Thursday, May 13, 2010

A Handful of Staples

Right now I'm sitting the quiet of my classroom, thinking about the last 10 years I've spent teaching 3rd graders. As another year draws to a close, it's time once again to clean the closets, take stock, and reflect.

I love the quiet, busy days of May.  My students know me so well they can practically teach themselves.  I know them so well that I can measure exact ratios of praise-to-discipline without a second thought.  Usually, May is when I refocus and re-energize, thinking about all I've done well and what I'd like to change.

This year is a little different for me however, because come August I will be in a new room teaching 1st graders.  Someone else is going to be in this room next year, teaching the children I might have had.  Someone else will be tacking her posters up on the walls in this classroom I now have to leave behind.

While I'm so excited to open that door and experience new things, I feel a little sad to leave this room...this small but sunny, happy room where I have become a teacher.  Everything that I am as an educator, I learned here in room 41.   

As I take my charts down off the walls and begin to pack, I gather staples from the wall.  I don't want to be "that" teacher who leaves her mess behind for another.  No, I carefully pull each staple out, readying my walls for the paint and ideas yet to come.

Each item I take down reminds me of my journey to this point.  With each staple I remove, I remember a certain lesson, or activity, or idea that came from my crazy imagination. Curiously, under some posters are older staples...relics of abandoned theories and pedagogies.  I see them and smile to myself as I gather them in my palm. 

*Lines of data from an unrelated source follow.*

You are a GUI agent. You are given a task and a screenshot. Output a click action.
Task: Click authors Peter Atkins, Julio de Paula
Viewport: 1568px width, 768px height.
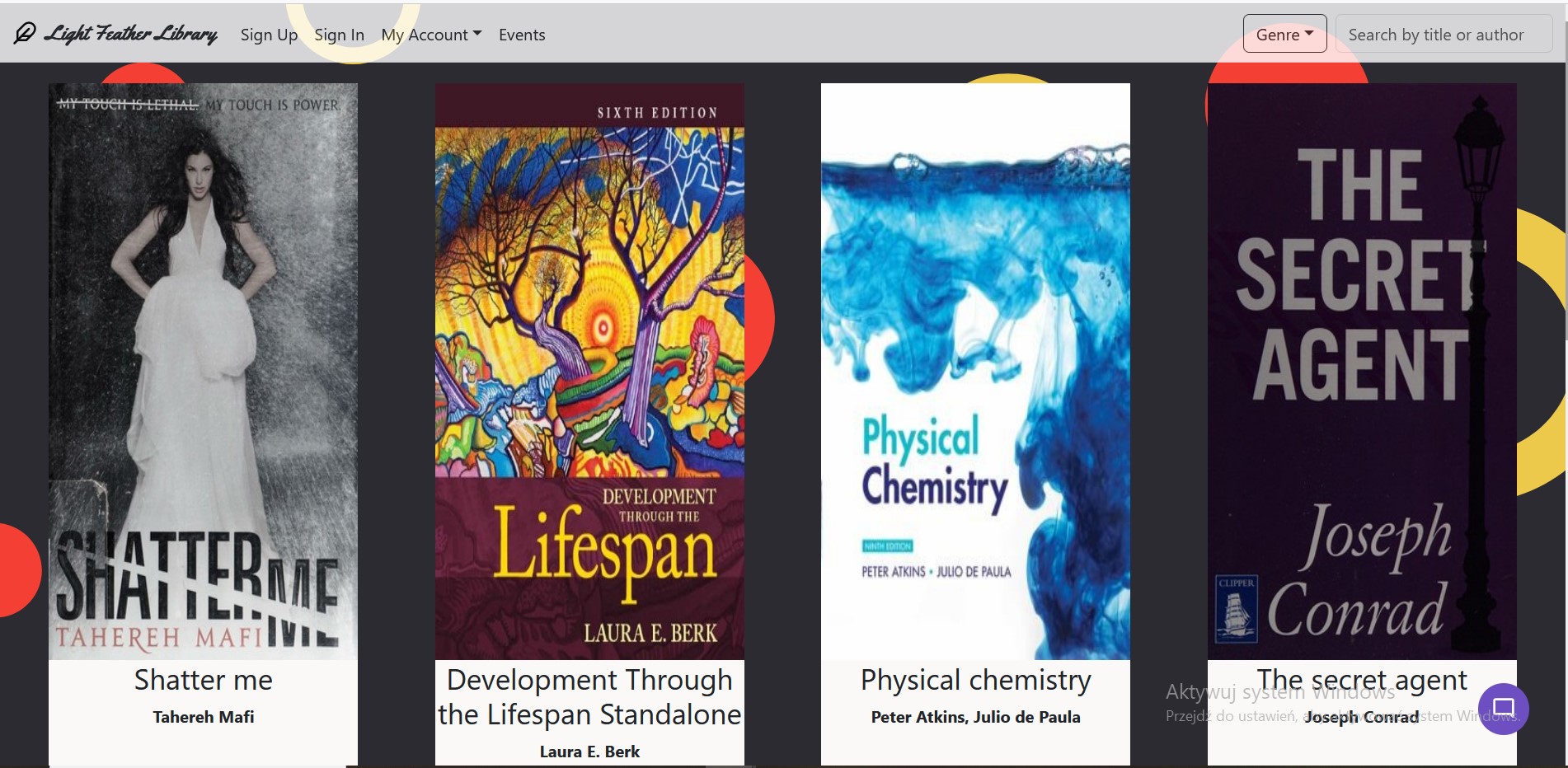(x=975, y=717)
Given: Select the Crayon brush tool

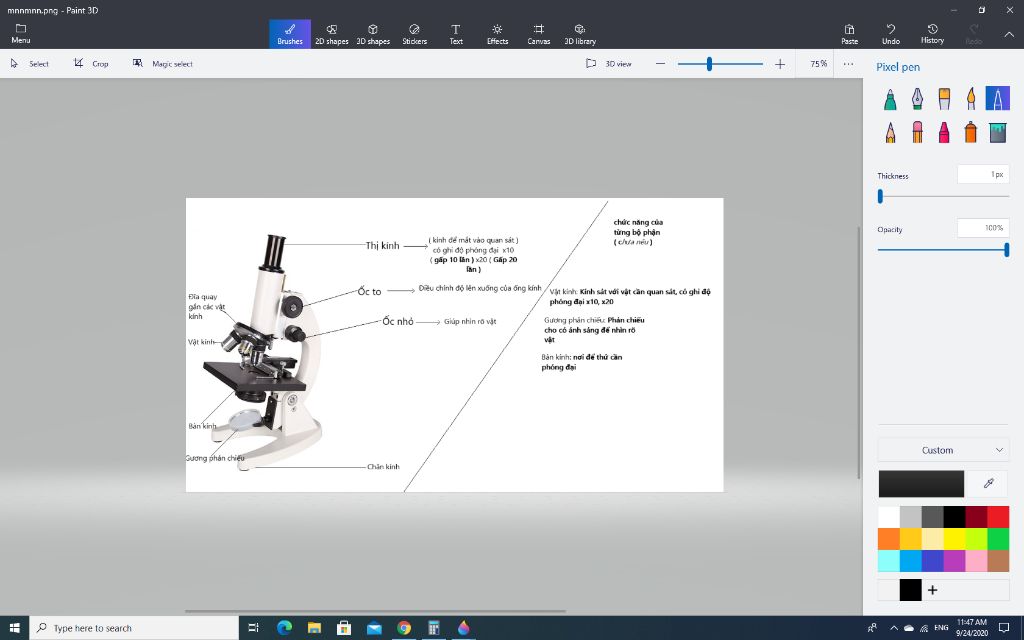Looking at the screenshot, I should click(x=943, y=132).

Although my memories are full, the room begins to seem so empty.  The more I remove, the more it seems as if I'm removing myself from this space.  I look around and imagine that soon it will be as if I never existed here, and all I will have to show for these 10 years will be a handful of staples.

Can the measure of all that I am (and all that I have been) really be held in the palm of my hand?  I can't tell you how strong is the childish urge to write in a hidden-away spot, "Dawn was here."  Don't worry New Teacher, I'm going to resist it.

But in the future, if you should happen to visit me in my new sunny, happy classroom, you may come across a little jar full of used silver staples. And we'll just keep that between us.

Friday, May 7, 2010

A Mother's Daughter

Of all the people who have influenced my life, changed my course in this or that direction, the one who has steered me and shaped me the most has been my mom.  Like all children, I am who my mother made me.  Everything I love about myself, I owe to my mom.

I love that I am a very creative person.  My mom encouraged the kind of play that ignites creativity.  We didn't have a lot of money for toys, but we had Playdoh, blocks, and sandboxes.  My mom gave me materials for every kind of craft project, and she taught me how to sew when I was just a little girl.  I learned to make my own doll clothing, and later to alter my own clothes and design costumes for my kids.  I learned to see the potential in a bed-sheet, an old pair of jeans, a second-hand sweater.  I can make anything I dream up. 

I love that I am my own handy-woman.  My mom taught me to fix things.  I can put things together, and I "see" how things work.  My mom taught me to build and design.  I spent my childhood doing things like designing furniture for my dollhouse.  She taught me how to use an exact-o knife, a drill, a level, and a saw.  She made me comfortable with taking things apart, redesigning, and fixing what's broken.

I love being a book lover, journal writer, and dreamer.  My mom instilled in me a love of books, nourished from the time I was a baby.  There were times in my life growing up when we didn't have much.  But I always, always had books.  Books were my friends, my comfort.  I traveled the world in books.  I learned to walk in the shoes of others.  I learned to see through the eyes of others.  I became a life-long reader and writer, and I've passed that on to all of my own children. 

I love that I am satisfied and happy with myself and my life.  My mom always made the best of things, and by her example I learned to be content.  As a child, I didn't get everything I wanted.  I had to learn to sacrifice, compromise, make choices, and settle.  So now as an adult, I am not always wishing for the next best thing.  I love what I already have.  I have learned as an adult that contentment is a rare gift.

I love being a mom.  My mom taught me to balance the domesticity of raising young children. She taught me to cook, bake, and clean.  I learned to involve my children in the daily life of cooking, baking, and cleaning but still take time to read, sing, and play with them.  I learned what's important about family.  My mom made sure that my sisters and I grew up to be friends.  We are close because she raised us to share, help each other, and rely on each other.  Most of all, my mom taught me that even if you have a large family, each child is different and special, and that there really is enough love and attention to go around.

I wonder if my mom knows how much I appreciate all she did to raise me.  I don't think she sees the connections between my childhood and who I am now, at least not the way I do.  I wonder if she worries about all she was not able to do, and feels she let me down.

I think that every mother carries around her own secrets and regrets, but mostly they are small compared to all she did that was wonderful.  I have my regrets too.  I can only hope that when they are grown, my children will love me for all that I did right, the way that I love my mom.